В общем, обычная ахматовская история — нелюбовь, которую она облекает в старомодные гекзаметры легенды.
Обычная Лилина история: награда за неумирающую женскую добродетель — легкомыслие.
Шереметьево. Рейс Токио — Москва — Париж. Пока самолет заправлялся, транзитные пассажиры слонялись по залу. Среди них был Ив Сен-Лоран, который возвращался в Париж после шоу в Японии. Этот король парижской моды, поглазев на толпу в зале ожидания, сказал своему директору Пьеру Берже: «Унылое зрелище! Никогда не видел такого количества толстых женщин в черном. Не на ком глаз остановить. Вот разве что на той элегантной даме в зеленой норковой шубке. Видимо, от Диора?» — «Это Лиля Брик, сестра Триоле. Я ее знаю». Так произошло знакомство. В самолете Сен-Лоран прислал ей и Василию Абгаровичу (мужу) два бокала шампанского и попросил адрес отеля, где они будут жить. С этого и началось. «Каждый день приносили от него свежие цветы, — рассказывала ЛЮ, вернувшись. — Дорогие орхидеи, камелии, однажды внесли в кадке дерево, усыпанное апельсинами. Пришлось открыть вторую половину двери. Он ежедневно звонил, присылал приглашения туда-сюда. Туда — это демонстрация последней его коллекции, на которую съезжается «весь Париж». Сюда — это завтрак у него дома. Как выглядит дом? Это особняк, масса комнат, сплошь антикварные вещи отменного вкуса, огромное полотно Матисса Почему-то мраморная лошадь в натуральную величину… В общем — шикарно.

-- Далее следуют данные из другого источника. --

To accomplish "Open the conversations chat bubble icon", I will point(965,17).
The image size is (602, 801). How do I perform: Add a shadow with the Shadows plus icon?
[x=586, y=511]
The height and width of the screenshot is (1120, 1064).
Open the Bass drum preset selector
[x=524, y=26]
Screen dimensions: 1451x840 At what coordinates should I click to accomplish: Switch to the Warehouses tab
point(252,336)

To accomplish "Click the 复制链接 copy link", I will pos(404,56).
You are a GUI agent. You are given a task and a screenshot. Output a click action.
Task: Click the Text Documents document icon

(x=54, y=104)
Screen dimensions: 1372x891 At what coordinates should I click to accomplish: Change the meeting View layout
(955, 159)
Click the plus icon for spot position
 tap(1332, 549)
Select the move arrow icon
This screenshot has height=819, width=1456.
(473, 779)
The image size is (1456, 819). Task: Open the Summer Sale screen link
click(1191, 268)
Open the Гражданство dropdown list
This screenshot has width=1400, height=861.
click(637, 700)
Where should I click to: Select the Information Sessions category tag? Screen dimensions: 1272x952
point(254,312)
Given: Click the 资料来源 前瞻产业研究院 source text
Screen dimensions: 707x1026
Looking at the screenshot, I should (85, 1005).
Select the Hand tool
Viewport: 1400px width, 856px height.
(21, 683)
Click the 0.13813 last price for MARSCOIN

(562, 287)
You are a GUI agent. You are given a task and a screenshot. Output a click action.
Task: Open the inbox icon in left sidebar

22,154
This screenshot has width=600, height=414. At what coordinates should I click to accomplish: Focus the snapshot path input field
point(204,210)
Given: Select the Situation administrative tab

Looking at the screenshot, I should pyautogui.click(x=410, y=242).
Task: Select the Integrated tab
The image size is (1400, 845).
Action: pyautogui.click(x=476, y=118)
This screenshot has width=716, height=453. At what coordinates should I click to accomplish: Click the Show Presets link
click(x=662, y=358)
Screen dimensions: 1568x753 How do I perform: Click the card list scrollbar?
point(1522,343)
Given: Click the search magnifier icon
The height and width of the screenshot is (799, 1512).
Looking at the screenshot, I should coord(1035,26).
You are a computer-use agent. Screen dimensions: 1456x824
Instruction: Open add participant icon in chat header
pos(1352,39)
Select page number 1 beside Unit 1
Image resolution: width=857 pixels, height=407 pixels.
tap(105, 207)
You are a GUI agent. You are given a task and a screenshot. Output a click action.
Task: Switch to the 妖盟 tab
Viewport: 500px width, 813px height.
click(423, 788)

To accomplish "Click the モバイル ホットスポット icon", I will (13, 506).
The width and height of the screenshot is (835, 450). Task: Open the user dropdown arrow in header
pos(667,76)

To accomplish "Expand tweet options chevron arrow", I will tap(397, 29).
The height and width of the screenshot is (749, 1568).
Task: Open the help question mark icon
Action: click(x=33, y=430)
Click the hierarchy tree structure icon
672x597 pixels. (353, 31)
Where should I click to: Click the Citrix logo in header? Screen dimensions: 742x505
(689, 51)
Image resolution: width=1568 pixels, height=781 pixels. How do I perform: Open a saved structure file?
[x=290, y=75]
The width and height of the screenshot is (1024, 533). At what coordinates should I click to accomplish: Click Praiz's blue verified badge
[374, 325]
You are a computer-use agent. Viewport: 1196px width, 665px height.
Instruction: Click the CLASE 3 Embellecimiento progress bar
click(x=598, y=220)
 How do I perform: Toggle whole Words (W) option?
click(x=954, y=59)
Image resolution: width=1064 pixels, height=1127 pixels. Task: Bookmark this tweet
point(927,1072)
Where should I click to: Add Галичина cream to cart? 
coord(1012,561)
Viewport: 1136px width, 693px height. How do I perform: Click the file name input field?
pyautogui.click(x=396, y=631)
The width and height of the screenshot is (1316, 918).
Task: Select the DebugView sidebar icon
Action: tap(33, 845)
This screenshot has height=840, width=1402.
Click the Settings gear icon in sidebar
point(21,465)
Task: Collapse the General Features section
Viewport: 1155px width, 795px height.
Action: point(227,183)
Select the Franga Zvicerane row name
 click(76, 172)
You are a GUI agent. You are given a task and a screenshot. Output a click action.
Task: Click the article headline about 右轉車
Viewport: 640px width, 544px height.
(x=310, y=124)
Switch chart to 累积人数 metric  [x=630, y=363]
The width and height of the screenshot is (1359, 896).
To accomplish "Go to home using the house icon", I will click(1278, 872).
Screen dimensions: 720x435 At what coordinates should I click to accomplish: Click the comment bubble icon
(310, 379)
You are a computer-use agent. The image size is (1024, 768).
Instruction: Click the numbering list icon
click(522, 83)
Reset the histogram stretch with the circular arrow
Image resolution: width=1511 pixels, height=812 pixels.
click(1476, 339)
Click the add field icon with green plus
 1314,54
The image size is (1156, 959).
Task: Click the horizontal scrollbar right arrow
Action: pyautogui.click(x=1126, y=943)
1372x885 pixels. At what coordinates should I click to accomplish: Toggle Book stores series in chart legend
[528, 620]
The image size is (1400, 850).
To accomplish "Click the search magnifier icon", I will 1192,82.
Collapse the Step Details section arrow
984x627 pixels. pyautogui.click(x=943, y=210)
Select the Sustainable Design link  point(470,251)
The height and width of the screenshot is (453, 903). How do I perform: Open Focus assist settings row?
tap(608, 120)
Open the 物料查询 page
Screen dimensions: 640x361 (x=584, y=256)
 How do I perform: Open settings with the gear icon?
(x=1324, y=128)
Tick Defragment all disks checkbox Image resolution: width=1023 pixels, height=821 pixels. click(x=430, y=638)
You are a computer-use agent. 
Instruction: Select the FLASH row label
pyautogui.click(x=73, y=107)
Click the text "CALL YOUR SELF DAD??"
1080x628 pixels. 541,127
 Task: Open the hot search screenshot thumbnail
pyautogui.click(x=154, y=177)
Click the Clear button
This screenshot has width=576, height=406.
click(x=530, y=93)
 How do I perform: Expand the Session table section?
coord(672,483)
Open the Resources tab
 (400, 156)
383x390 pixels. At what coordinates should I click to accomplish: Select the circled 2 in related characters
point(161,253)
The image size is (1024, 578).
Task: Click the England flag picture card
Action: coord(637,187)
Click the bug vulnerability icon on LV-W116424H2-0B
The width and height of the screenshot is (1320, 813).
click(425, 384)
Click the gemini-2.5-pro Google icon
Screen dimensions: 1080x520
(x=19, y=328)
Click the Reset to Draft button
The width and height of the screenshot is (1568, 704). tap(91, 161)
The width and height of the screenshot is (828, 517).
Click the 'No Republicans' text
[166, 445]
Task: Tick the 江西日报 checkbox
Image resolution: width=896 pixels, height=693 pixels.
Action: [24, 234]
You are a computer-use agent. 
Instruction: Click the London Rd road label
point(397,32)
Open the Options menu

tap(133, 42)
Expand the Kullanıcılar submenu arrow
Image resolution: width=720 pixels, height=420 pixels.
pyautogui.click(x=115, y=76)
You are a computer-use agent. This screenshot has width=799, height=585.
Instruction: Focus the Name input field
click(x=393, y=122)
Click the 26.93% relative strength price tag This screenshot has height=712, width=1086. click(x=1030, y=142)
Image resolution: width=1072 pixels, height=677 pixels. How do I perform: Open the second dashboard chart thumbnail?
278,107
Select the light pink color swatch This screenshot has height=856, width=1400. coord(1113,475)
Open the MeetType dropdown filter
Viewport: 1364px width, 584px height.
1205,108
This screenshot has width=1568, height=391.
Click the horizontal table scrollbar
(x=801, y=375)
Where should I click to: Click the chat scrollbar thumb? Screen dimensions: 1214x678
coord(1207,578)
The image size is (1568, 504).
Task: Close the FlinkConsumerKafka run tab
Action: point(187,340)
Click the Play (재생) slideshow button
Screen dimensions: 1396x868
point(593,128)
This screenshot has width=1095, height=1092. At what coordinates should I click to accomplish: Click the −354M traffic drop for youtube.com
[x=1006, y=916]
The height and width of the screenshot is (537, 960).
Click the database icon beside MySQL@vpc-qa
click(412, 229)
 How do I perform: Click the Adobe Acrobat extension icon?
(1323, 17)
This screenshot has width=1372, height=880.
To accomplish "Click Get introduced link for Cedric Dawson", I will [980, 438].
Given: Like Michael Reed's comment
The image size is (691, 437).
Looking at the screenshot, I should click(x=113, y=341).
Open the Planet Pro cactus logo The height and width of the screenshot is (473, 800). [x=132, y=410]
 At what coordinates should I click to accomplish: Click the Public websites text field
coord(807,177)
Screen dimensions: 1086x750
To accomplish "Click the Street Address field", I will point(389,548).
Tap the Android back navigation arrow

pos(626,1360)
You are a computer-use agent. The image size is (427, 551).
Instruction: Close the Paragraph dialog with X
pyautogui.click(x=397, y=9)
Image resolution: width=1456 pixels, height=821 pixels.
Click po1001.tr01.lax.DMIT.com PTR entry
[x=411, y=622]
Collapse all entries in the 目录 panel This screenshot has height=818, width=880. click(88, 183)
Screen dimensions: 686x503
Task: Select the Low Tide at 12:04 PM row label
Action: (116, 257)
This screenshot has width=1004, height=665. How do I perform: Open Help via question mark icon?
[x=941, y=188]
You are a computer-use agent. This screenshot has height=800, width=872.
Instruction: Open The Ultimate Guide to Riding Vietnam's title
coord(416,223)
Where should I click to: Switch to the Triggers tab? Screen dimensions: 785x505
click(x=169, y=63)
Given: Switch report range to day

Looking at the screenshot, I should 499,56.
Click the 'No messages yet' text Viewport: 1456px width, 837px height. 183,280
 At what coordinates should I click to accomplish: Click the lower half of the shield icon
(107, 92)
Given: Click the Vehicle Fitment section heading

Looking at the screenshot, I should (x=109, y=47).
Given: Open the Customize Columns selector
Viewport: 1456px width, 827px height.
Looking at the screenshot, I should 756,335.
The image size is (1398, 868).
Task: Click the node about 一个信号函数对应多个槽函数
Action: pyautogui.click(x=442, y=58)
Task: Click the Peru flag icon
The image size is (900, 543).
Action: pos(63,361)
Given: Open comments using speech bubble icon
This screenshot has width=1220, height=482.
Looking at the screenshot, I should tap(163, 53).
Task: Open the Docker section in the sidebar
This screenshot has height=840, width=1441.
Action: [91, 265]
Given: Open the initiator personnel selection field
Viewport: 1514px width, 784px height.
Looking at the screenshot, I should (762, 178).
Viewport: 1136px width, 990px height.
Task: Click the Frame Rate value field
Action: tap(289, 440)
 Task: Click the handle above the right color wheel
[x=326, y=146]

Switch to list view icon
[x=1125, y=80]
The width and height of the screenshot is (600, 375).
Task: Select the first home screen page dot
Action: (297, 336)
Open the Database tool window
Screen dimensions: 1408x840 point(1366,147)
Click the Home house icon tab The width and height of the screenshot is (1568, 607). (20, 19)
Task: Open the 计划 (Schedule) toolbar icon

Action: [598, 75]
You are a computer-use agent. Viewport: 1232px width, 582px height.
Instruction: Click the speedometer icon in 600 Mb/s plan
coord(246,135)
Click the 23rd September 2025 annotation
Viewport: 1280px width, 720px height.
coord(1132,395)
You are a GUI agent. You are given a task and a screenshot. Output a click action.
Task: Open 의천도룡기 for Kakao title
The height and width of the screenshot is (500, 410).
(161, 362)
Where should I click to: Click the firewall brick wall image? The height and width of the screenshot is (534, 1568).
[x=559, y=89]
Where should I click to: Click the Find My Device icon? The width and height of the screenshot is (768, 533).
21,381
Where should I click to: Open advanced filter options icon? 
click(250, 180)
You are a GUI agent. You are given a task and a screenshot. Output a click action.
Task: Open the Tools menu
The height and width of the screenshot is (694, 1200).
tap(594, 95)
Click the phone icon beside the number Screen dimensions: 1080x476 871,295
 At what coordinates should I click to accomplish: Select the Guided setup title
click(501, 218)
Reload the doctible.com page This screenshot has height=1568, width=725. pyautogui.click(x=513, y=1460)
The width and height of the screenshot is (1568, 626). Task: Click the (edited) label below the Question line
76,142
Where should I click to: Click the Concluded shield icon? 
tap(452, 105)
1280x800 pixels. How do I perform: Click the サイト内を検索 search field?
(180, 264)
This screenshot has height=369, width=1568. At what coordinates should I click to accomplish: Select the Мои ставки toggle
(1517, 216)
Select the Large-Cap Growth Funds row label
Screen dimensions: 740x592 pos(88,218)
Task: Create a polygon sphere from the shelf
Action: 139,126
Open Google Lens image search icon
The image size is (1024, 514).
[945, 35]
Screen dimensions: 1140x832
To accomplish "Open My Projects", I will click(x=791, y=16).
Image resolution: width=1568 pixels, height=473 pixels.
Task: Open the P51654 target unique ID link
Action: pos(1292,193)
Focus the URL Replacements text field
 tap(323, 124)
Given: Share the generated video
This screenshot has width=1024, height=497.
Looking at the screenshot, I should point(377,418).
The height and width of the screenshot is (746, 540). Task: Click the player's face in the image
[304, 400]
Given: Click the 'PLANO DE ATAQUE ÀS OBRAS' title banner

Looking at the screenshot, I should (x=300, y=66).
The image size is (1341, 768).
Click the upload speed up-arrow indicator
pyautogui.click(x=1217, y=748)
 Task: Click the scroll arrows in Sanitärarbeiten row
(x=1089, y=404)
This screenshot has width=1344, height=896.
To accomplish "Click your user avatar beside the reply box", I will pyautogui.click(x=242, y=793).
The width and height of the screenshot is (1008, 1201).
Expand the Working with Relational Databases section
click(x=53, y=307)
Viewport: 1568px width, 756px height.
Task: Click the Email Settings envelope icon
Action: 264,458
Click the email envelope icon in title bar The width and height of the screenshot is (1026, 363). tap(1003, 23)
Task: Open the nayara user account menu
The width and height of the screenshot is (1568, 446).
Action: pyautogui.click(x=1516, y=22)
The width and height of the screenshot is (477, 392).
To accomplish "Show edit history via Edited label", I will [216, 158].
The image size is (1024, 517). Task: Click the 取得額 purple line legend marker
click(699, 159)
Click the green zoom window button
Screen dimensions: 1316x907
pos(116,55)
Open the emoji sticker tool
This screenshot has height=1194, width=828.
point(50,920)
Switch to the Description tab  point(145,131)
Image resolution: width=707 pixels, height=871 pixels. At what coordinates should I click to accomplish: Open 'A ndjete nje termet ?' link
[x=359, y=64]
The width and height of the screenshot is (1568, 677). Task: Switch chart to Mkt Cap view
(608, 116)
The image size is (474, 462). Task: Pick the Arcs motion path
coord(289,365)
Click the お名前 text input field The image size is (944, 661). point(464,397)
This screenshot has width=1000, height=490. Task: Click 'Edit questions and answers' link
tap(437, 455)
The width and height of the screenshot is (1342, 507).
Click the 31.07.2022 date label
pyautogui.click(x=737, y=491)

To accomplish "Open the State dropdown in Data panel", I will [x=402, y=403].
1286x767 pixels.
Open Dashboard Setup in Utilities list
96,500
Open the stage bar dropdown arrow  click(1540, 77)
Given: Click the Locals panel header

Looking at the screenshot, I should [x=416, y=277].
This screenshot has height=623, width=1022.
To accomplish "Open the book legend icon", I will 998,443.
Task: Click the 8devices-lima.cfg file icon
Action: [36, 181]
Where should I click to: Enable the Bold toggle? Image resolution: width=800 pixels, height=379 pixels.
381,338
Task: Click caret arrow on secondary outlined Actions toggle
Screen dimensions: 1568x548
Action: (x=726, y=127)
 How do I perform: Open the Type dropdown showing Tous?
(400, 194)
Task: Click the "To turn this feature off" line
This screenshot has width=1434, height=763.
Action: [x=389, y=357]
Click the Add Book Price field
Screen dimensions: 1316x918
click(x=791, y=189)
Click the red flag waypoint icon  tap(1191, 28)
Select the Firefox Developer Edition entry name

В одной комнате целое стадо соломенных баранов, это такие стулья и кресла, очень неудобные, но красивые. Одна зала овальная, с диванами и миллионом подушек. «Вы что, занимаетесь здесь любовью?» — «И любовью тоже», — ответил он, смеясь. Завтракали мы за столом из розового мрамора, а прислуживали лакеи в белых перчатках. От него мы поехали на выставку Маяковского, и, увидев «Окна РОСТА» с буржуями, которым красноармейцы дают под зад ногой, Ив спросил, в чем дело. Я объяснила, что в революцию буржуев выгоняли из таких особняков, как у него, на что он, смеясь, заметил: «Хорошо, что мы все-таки успели позавтракать».